### YOUR GOAL
Extract and repeat verbatim the lines of the material that begin with the line containing "Given: Enter fullscreen mode via header icon" and run through the end of the material, including both the first and the last line.

Stored entries:
• • • •
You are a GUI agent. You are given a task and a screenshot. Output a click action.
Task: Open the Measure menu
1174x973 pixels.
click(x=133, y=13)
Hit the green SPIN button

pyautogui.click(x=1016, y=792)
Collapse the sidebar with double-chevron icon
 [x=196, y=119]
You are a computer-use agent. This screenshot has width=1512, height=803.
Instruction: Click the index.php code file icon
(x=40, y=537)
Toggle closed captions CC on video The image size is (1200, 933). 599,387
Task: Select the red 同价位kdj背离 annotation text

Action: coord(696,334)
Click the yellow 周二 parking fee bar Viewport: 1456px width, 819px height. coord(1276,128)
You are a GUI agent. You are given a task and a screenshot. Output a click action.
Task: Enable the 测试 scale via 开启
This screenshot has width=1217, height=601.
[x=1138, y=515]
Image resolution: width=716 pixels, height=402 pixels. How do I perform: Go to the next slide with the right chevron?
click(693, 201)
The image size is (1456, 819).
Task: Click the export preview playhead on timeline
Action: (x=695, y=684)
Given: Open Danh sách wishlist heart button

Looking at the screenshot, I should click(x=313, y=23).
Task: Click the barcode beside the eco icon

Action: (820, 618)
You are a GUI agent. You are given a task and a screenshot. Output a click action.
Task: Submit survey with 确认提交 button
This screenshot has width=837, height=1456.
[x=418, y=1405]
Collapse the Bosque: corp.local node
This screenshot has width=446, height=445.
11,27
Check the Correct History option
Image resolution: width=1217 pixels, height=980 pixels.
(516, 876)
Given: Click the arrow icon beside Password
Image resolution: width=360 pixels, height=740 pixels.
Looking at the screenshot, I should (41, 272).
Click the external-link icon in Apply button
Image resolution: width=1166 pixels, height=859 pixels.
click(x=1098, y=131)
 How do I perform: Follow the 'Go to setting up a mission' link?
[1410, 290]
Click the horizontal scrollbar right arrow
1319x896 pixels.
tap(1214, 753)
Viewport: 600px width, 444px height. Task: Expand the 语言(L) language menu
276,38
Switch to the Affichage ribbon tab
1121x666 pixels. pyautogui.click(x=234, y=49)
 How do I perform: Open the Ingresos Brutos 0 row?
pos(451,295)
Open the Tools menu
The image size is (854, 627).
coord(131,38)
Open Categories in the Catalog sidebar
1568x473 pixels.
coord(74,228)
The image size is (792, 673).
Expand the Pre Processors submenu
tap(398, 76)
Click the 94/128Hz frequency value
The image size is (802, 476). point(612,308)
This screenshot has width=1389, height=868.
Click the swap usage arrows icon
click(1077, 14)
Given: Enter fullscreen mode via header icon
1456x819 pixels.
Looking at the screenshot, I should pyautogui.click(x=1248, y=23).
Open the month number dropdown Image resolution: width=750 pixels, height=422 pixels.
• • • •
### EXPECTED OUTPUT
Given: Enter fullscreen mode via header icon
1456x819 pixels.
Looking at the screenshot, I should pyautogui.click(x=1248, y=23).
Open the month number dropdown Image resolution: width=750 pixels, height=422 pixels.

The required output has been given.